How to monetize with IAP on iOS 14.5+
Mobile marketing got a shake-up in April when Apple introduced its long-awaited AppTrackingTransparency (ATT) rules.
For apps that drive revenue through in-app purchases, ensuring they are making data-driven decisions has gotten more difficult, as there is less deterministic data to rely on.
In terms of actual revenue, iOS 14.5+ won’t impact how much users spend in-app. In-app purchases will still cost the same; users can still pay for in-app goods like gold coins or extra lives. However, the lack of deterministic attribution for opted-out users could make it harder for app publishers to know exactly how much revenue each campaign generated.
It’s now harder to tie each in-app purchase to an initial install or reattribution, so it can be harder to work out what user acquisition channels are performing, and also harder to predict LTV at the user level.
But there are strategies you can use to make the most of what data you do have in the post-IDFA world. By maximizing the number of users that opt-in you can maintain a baseline of deterministic data to work from, for modeling or forecasting purposes. And by identifying key signals to optimize for, you can make Apple’s SKAdNetwork system work for you.
SKAdNetwork for in-app purchases
SKAdNetwork was introduced by Apple in 2018, though it saw little adoption. The philosophy behind SKAdNetwork is that it provides a type of campaign measurement where data at the user level is not available. With iOS 14.5+, Apple has made the SKAdNetwork framework — with some expanded features — the only way to access advertising performance data in cases where users choose to restrict developers’ access to the IDFA.
SKAdNetwork provides space for 6-bits of downstream metrics, a number between 0 and 63 (or between 000000 and 111111 in binary), with an initial 24-hour timer. This ‘conversion value’ can be assigned any value that can be expressed in binary. Every time the conversion value is updated, to a fresh six-bit code defined within the app, the timer window is extended an additional 24 hours.
Once this conversion value window expires, a second 24-hour timer for attribution starts counting down. Within this 24 hour window, the SKAdNetwork randomly returns the attribution data. The idea behind this random timer is to obfuscate the time of install, so that event triggers cannot be linked to individual users. The SKAdNetwork system shares this data in the aggregate, with no granular data accessible at the user level.
For apps that monetize via in-app purchases, the short window into user behavior can be a problem.
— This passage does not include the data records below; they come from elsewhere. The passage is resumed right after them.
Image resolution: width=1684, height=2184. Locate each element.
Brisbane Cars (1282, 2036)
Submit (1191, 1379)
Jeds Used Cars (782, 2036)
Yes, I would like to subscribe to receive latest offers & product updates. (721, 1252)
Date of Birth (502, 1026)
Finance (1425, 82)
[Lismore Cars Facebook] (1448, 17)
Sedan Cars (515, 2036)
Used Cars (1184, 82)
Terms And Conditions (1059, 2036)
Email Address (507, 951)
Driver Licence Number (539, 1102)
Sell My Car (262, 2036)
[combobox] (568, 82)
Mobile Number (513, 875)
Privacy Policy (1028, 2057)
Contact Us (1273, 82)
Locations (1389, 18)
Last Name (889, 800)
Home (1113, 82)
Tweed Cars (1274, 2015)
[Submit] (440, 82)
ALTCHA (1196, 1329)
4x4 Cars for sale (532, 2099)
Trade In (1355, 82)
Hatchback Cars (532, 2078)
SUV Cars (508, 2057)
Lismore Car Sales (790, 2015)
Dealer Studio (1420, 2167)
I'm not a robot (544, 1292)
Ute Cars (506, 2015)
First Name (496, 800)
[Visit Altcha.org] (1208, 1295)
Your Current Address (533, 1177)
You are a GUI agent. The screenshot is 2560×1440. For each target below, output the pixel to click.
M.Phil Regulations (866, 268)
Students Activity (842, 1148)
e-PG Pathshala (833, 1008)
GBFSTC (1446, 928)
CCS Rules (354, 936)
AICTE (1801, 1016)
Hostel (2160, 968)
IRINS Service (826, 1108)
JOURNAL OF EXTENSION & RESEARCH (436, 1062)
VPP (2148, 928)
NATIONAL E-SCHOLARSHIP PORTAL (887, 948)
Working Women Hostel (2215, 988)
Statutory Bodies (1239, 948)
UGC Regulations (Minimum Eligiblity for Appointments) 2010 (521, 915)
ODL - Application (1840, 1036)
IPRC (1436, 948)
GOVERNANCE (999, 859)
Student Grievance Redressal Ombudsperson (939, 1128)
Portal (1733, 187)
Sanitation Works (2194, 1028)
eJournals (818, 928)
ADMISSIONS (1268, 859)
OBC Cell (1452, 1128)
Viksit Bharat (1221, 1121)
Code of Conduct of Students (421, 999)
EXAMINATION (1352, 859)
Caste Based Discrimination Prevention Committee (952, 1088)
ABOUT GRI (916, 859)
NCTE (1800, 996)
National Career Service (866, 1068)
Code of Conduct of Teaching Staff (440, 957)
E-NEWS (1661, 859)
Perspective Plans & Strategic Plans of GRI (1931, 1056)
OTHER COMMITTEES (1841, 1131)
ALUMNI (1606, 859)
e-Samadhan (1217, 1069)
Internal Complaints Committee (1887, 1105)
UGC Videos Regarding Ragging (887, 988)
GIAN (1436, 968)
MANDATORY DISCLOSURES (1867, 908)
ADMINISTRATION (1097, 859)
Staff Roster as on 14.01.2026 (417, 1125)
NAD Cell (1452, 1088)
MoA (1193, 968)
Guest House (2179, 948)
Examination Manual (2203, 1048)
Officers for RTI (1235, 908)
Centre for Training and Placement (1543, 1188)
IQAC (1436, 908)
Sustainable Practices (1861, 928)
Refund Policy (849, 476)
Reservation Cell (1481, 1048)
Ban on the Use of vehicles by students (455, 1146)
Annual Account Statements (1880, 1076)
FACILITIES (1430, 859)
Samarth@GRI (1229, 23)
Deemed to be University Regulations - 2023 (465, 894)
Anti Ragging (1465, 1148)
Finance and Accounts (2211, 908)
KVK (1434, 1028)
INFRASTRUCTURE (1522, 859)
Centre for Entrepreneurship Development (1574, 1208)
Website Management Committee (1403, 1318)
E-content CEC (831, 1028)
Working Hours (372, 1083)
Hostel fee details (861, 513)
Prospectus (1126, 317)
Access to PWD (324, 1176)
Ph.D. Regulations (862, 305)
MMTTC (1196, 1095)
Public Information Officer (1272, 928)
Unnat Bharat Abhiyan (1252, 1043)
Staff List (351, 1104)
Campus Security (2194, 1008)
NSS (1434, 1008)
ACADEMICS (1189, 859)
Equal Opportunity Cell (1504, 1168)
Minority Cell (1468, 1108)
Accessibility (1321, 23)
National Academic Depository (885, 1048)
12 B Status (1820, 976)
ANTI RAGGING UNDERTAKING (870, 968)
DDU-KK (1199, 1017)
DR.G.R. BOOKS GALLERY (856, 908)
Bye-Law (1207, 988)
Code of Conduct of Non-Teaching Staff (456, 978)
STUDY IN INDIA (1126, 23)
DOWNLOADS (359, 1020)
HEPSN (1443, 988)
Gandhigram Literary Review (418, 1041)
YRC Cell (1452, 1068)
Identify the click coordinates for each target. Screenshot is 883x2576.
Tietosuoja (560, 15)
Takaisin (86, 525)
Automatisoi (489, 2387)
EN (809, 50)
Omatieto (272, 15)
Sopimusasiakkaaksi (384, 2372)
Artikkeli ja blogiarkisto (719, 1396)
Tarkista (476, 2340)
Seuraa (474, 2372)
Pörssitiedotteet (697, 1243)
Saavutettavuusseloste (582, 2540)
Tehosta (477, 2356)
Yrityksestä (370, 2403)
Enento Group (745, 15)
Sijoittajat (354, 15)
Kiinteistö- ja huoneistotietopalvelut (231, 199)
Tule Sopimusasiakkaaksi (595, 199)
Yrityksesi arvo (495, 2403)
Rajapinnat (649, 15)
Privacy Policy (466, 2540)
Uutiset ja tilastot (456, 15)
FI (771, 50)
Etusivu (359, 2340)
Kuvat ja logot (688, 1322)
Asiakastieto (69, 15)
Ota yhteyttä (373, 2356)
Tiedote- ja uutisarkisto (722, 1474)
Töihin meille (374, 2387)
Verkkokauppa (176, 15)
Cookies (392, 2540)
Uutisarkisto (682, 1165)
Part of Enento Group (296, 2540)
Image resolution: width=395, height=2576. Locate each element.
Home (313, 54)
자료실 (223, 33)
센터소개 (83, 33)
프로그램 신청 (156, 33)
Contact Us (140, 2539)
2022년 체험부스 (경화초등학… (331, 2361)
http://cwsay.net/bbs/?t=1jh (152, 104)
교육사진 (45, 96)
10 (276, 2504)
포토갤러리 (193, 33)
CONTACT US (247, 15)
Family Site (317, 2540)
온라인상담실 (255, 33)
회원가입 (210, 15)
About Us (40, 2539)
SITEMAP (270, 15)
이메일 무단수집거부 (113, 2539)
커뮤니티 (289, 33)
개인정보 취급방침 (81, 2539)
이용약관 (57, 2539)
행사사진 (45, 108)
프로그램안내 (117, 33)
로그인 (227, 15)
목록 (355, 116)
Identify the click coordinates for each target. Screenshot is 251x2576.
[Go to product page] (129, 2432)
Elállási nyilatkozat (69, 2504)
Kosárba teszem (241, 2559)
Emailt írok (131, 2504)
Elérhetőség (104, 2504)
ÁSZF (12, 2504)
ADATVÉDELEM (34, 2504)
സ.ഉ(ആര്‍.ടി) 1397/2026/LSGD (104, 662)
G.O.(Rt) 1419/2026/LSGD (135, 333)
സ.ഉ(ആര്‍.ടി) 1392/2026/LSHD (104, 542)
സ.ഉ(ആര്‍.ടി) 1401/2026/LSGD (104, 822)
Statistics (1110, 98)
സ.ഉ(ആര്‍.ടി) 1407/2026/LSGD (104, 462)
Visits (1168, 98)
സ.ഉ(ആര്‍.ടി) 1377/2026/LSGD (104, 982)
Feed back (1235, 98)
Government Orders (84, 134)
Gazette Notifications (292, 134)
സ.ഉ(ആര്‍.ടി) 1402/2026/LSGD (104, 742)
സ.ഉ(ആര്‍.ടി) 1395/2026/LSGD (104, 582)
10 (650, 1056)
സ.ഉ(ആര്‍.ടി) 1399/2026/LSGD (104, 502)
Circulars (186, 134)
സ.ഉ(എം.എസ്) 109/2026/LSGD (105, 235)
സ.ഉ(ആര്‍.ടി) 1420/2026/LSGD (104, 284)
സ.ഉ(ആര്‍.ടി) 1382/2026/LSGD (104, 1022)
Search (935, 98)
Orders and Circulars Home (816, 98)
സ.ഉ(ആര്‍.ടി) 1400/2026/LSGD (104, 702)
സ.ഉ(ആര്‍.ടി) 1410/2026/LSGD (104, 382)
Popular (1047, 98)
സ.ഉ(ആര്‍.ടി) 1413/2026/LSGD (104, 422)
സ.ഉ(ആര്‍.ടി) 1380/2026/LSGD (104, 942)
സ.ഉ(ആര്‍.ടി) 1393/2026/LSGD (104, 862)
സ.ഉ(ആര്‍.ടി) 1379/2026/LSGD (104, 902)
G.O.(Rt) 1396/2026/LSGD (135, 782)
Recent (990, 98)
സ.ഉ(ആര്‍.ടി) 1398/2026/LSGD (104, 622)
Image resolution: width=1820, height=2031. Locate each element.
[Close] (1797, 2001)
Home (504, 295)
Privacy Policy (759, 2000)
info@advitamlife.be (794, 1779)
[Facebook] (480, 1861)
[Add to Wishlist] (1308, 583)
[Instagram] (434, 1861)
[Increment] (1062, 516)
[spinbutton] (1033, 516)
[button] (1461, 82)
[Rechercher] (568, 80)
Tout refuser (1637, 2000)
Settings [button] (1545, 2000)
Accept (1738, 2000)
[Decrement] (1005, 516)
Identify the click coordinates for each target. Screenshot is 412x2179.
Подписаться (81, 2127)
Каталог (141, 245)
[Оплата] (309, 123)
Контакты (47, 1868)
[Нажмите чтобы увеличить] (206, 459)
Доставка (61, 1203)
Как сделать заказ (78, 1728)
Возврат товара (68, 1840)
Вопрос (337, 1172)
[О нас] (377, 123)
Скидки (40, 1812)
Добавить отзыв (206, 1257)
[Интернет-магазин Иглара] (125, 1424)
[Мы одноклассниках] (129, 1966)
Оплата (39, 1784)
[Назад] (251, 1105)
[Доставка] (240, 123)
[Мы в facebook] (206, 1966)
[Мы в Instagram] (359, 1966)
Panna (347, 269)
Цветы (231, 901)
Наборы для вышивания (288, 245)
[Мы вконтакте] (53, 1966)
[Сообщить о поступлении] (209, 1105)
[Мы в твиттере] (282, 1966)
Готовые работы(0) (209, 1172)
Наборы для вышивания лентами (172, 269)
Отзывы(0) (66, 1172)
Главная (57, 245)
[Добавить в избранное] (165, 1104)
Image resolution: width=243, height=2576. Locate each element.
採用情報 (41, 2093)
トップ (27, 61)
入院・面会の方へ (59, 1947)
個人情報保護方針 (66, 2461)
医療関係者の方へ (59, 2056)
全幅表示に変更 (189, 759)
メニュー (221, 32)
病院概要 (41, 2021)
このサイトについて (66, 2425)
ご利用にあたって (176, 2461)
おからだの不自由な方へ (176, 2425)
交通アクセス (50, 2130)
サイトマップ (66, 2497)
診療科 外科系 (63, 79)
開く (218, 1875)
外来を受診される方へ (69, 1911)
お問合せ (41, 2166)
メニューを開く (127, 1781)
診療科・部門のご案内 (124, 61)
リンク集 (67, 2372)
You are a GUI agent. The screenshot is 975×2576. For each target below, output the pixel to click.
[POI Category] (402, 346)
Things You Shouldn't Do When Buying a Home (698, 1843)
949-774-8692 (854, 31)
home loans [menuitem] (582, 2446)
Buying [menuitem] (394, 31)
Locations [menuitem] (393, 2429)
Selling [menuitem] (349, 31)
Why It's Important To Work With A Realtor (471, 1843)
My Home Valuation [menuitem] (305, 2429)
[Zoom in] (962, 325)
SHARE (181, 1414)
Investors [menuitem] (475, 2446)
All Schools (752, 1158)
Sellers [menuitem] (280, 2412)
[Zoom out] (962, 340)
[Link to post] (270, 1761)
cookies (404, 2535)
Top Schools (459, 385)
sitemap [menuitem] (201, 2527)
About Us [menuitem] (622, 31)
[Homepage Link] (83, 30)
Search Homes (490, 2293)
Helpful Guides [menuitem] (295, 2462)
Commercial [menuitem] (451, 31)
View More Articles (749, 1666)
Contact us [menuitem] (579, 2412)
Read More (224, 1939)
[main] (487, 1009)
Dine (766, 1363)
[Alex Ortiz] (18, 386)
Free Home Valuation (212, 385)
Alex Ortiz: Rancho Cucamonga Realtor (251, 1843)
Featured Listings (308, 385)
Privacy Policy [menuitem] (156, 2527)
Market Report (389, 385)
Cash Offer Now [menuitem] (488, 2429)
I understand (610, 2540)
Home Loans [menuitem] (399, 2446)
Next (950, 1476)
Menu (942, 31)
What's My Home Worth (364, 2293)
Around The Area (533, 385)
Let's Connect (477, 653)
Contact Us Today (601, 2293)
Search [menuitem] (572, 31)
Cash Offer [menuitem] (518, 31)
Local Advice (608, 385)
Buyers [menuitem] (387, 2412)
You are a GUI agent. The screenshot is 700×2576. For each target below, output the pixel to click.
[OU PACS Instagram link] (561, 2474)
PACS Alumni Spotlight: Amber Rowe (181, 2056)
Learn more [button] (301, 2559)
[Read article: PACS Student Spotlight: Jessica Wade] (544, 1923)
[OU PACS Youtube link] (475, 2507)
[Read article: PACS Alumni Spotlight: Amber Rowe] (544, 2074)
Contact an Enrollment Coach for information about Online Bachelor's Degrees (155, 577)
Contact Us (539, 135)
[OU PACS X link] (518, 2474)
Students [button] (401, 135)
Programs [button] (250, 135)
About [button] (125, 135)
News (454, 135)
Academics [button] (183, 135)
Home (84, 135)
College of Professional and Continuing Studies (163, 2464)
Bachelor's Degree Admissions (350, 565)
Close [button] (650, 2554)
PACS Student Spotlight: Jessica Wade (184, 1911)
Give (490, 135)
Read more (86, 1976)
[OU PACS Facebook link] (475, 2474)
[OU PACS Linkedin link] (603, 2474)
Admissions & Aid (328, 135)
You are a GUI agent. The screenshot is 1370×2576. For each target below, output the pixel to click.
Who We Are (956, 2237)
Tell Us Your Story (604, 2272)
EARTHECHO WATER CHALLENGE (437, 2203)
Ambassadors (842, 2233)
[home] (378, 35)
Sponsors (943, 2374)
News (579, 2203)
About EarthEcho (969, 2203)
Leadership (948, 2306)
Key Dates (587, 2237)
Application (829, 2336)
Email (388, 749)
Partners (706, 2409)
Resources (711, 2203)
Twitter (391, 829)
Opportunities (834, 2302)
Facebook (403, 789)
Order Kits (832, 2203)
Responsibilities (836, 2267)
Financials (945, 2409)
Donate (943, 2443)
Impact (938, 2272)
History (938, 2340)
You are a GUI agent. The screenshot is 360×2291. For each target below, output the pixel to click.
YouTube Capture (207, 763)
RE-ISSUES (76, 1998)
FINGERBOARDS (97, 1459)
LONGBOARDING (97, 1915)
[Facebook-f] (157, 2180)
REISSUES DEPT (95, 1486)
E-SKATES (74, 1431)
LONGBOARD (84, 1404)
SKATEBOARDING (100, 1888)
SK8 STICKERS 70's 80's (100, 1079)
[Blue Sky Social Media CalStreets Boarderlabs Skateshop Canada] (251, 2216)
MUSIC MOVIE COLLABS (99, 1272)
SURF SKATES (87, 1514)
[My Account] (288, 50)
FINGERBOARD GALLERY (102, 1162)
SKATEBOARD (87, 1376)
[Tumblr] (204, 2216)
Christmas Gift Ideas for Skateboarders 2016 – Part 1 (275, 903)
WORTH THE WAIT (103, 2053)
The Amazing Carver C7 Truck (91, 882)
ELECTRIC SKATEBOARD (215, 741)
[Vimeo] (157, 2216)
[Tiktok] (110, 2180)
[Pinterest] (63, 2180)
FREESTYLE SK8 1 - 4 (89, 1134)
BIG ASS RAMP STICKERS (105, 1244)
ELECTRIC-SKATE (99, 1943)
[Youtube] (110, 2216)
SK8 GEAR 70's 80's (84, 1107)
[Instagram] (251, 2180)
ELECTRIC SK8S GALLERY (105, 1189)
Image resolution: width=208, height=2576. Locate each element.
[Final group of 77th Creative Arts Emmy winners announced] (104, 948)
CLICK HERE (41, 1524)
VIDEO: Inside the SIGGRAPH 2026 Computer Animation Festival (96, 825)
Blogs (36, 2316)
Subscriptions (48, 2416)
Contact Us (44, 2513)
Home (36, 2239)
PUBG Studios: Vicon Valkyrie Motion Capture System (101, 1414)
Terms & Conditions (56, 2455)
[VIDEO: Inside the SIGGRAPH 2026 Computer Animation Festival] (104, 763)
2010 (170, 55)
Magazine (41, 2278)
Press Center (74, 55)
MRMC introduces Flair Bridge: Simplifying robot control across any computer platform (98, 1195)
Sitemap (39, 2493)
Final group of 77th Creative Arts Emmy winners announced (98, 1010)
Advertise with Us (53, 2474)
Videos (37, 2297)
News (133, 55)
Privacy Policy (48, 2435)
For many games, onboarding a user and explaining the value of in-app purchases can take longer than 24 hours. If a user is willing to pay for extra lives, that urge might not happen until they reach the more challenging levels. That’s difficult to track if you only have a 24 view post-install.
It is possible to extend the timer by using a bit to prolong the conversion window, simply triggering a conversion value update (for instance from 000001 to 000011 and so on) periodically to gain another 24 hours — but it requires the user to log in every day so that the conversion value trigger can run with the app in the foreground. If the user doesn’t open the app again in the window, the conversion value can’t update, meaning that you lose out on the data you were hoping to prolong the timer to collect.
Making SKAdNetwork work for IAP
Depending on the level of precision you require, you can track in-app purchase (IAP) behavior with SKAdNetwork in two main ways.
The first is using a ‘bit masking’ approach, where you assign each of the six bits to an event, and whether that corresponding bit is set to a 0 or a 1 tells you whether that event occurred. This approach is supported by our simple conversion value mapping.
If you’d like to track six or fewer IAP events, then this technique can be used, where a bit is simply linked to each event, and you can track these conversions. If you’re planning on optimizing towards key milestones — for instance “complete tutorial”, “complete level one” and “make a purchase” — then a bit masking approach is perfect.
However, if you want more detailed insights into ranges or scales of values, you can create buckets of “purchases” or some other metric. A bucket-based conversion value system allows you to define values that track how much users are spending in the first 24 hours. For gaming, e-commerce, delivery, or travel booking verticals, Average Order Value (AOV) is a commonly-used KPI that measures the amount spent by users in-app. If you’re optimizing towards AOV, it’s good to use buckets that encompass different total purchase values.
In a bucket-based approach you might set up ranges between $1-$5, $6-$10 and so on, with a value returning in the conversion value postback that corresponds to each of these buckets.
Predictive LTV modeling uses the behavior of a user on their first day of using the app to predict revenue going forward in the medium term. Such predictive modeling works better when used for broader buckets or categories. You want to create wide definitions of possible success and filter users into these based on their behaviors. Using buckets to do broad strokes, like dividing users into ‘whales’ or ‘not-whales’, is possible using their initial behaviors.
Maximizing the number of opt-ins you get is the first step in acquiring deterministic data that you can use to model, forecast and most effectively work with SKAdNetwork. With this data, you can then successfully track IAP behavior by bit masking or creating buckets of purchases - it’s all about how you set up and define your strategy, and which (and how many) IAP events you choose to focus on and track.